The Un-Official Proxomitron Forum
Need help with Sidki filter causing problem - Printable Version

+- The Un-Official Proxomitron Forum (https://www.prxbx.com/forums)
+-- Forum: Proxomitron Config Sets (/forumdisplay.php?fid=43)
+--- Forum: Sidki (/forumdisplay.php?fid=44)
+--- Thread: Need help with Sidki filter causing problem (/showthread.php?tid=1187)



Need help with Sidki filter causing problem - Mele20 - Dec. 18, 2008 11:31 AM

This filter (Sidki 2008-01-02) is causing problems at dslreports forums:

[Patterns]
Name = "
... Remove/Hide: Ad Containers - Headers 7.10.30 [sd] (d.3 l.3)"
Active = TRUE
URL = "$TYPE(htm)(^$TST(keyword=*.(a_ads|a_adcont|a_adcont_h|i_level:[12]).*))"
Limit = 4500
Match = "]+("
"(> ]+)+>"
"( (^]+(>)\4)++{0,1} (^"
"|( )\#"
"))+*,$TST(\0=td$SET(#=)$SET(3=)|*)"
"|"
"(^$TST(\7=*)&$TST(\4=>)|$TST(\6=span)|$TST(\7=*.i_adtag:[12].*))"
"$SET(1=-hide)$SET(3=
"• \0-head\1: \4\2\3"

Here is a link to the thread started by another Proxo user:

http://www.dslreports.com/forum/r21598345-Threads-name-is-gone#21600467

When I disable the above filter, the problem with the odd looking post by lilhurricane in the thread disappears.
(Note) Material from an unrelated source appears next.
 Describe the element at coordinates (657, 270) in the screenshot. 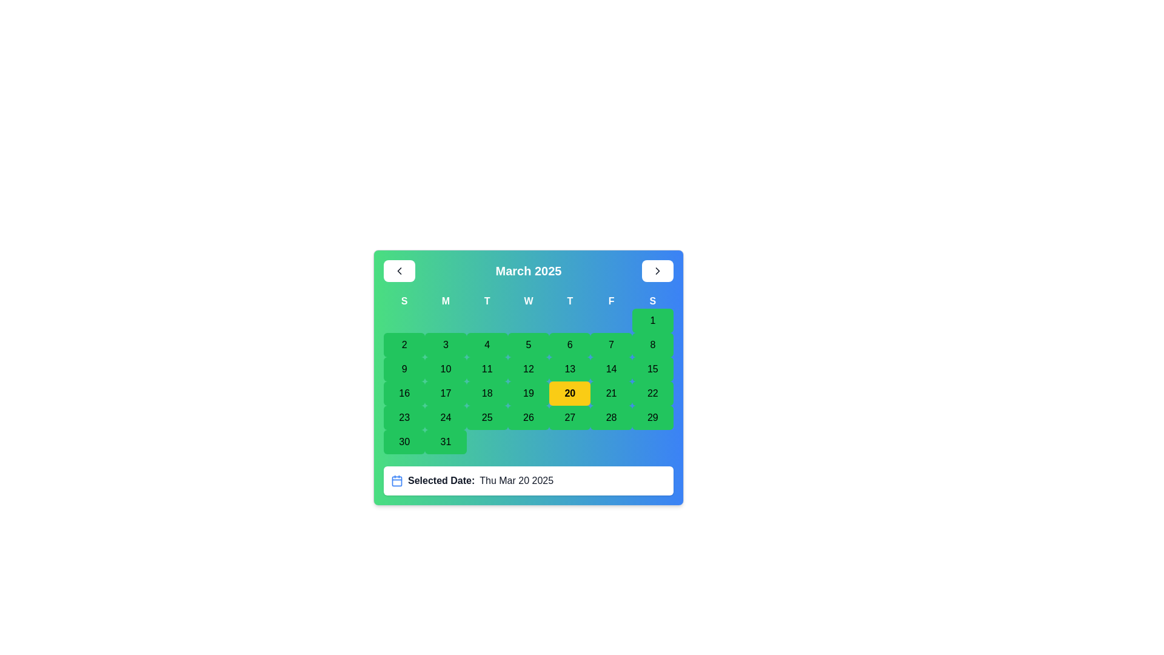

I see `the button located in the top-right corner of the calendar interface` at that location.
The main Security forum page at dslr was also displaying very weirdly and I disabled web filters in Proxo and the forum page displayed properly. That was 12 hours ago. Since then it has sporadically displayed correctly even though I reenabled web filters and did not know which filter was the culprit. I have found the culprit but I don't know if the culprit was causing the Security forum main page weird display or not. I am certain though that the display in the bugs forum thread that is weird is caused by this filter.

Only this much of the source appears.